Девочка с Севера - Лия Геннадьевна Солёнова
Матрёна в незапамятные времена приехала в Москву из деревни. Город её не изменил – так и осталась невежественной бабой, да к тому же с дурным характером. Когда-то у неё был муж и трое детей. Все умерли. Дети умерли в младенчестве, она их не помнила. Из-за глаукомы Мотя видела только контуры предметов. На ногах у неё были трофические язвы, которые она смазывала мазью Вишневского – как известно, сильно воняющей рыбьим жиром и ксероформом. Передвигалась Мотя не очень уверенно, держась за стенку, на улицу не выходила. В соседнем доме жила какая-то родственница, часто её навещавшая. Дородная женщина годов сорока пяти. Инвалид. Она примерно с перерывом в три месяца заболевала. Болезнь её заключалась в том, что, не употребив ни капли спиртного, она имела вид сильно пьяного человека. У неё заплетался язык, становилась замедленной и несвязанной речь, появлялись неустойчивая пьяная походка и нескоординированные движения. Её клали в психиатрическую больницу им. П.П. Кащенко, откуда через месяц она выходила твёрдой походкой и со связной речью.

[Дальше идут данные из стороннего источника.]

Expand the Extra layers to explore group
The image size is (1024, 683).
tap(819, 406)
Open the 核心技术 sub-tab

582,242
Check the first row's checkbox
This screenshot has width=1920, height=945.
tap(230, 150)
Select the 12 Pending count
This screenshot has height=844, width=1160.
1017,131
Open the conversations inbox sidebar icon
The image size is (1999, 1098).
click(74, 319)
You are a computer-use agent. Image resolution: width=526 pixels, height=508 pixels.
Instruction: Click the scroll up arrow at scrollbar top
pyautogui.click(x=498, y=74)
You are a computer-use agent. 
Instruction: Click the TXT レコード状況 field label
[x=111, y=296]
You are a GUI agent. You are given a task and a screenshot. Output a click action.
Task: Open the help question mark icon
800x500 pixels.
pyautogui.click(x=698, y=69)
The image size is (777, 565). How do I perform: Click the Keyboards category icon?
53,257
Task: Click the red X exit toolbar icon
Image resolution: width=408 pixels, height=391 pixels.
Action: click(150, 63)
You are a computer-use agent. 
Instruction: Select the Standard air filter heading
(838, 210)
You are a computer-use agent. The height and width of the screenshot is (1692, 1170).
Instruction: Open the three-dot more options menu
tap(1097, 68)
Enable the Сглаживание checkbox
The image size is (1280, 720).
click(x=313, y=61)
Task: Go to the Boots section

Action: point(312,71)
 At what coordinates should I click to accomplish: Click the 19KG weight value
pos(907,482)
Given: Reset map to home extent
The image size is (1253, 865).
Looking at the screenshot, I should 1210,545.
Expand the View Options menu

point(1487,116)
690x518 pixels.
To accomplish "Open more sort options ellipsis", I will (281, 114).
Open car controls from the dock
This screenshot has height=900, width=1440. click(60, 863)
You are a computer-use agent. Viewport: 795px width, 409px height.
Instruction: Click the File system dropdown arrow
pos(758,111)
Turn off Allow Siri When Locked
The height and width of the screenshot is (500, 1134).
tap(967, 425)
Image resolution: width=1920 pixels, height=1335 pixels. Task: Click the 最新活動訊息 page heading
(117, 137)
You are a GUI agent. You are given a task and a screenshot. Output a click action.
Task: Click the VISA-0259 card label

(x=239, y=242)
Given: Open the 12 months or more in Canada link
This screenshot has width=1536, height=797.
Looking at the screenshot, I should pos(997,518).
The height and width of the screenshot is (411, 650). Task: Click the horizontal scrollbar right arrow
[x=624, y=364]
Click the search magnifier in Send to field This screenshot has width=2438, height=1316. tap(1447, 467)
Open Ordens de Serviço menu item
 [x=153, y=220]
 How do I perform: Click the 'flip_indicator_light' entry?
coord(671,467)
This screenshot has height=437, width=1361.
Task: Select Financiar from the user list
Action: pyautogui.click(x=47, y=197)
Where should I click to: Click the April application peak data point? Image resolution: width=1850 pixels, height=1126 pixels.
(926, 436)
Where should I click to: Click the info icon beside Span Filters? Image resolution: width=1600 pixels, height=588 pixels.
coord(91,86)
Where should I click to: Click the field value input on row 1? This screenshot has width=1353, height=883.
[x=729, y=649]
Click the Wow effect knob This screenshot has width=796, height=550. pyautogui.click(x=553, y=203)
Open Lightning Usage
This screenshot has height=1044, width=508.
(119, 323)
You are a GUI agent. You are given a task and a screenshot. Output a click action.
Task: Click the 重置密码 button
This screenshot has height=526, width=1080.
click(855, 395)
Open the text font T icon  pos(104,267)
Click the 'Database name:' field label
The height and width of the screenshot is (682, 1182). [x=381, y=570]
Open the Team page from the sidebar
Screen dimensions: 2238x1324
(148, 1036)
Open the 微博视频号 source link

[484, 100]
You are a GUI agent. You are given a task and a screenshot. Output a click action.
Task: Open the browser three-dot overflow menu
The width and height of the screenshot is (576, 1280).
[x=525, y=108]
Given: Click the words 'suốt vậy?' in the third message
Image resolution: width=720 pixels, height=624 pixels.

Вот в такую «Воронью Слободку» меня занесла судьба! Между соседями скандалов не бывало, но и дружбы тоже. Мирное сосуществование. Ко мне жильцы квартиры относились или нейтрально, или доброжелательно. Старуха Блюдёнова не в счет – она всех ненавидела. Мои неприятности начались с момента, когда у соседки Пани поселился племянник, выпущенный из мест заключения. Молодой парнишка, маленького роста, как говорится, метр с кепкой, плюгавенький с ухватками, ужимками и разговором бывалого блатного. Из-за щуплости трудно было определить его возраст – наверно, лет двадцать с небольшим. Он сразу положил на меня глаз и приступил к конкретным действиям. Вечерами встречал на улице, когда я поздно возвращалась домой, или пытался облапить в квартирном коридоре. Я отбивалась, давая понять и словами, и действиями, чтобы отвалил по-хорошему. Он объявил мне, что всё равно я от него никуда не денусь. Я его не очень-то боялась, но жизнь он мне отравлял. На счастье, продолжалось это недолго. По всей видимости, работать он не собирался, а занялся своим привычным делом – гоп-стопом. Угрожая ножичком, пытался грабить прохожих. За этим занятием его прихватила милиция, и он отправился туда, откуда недавно явился.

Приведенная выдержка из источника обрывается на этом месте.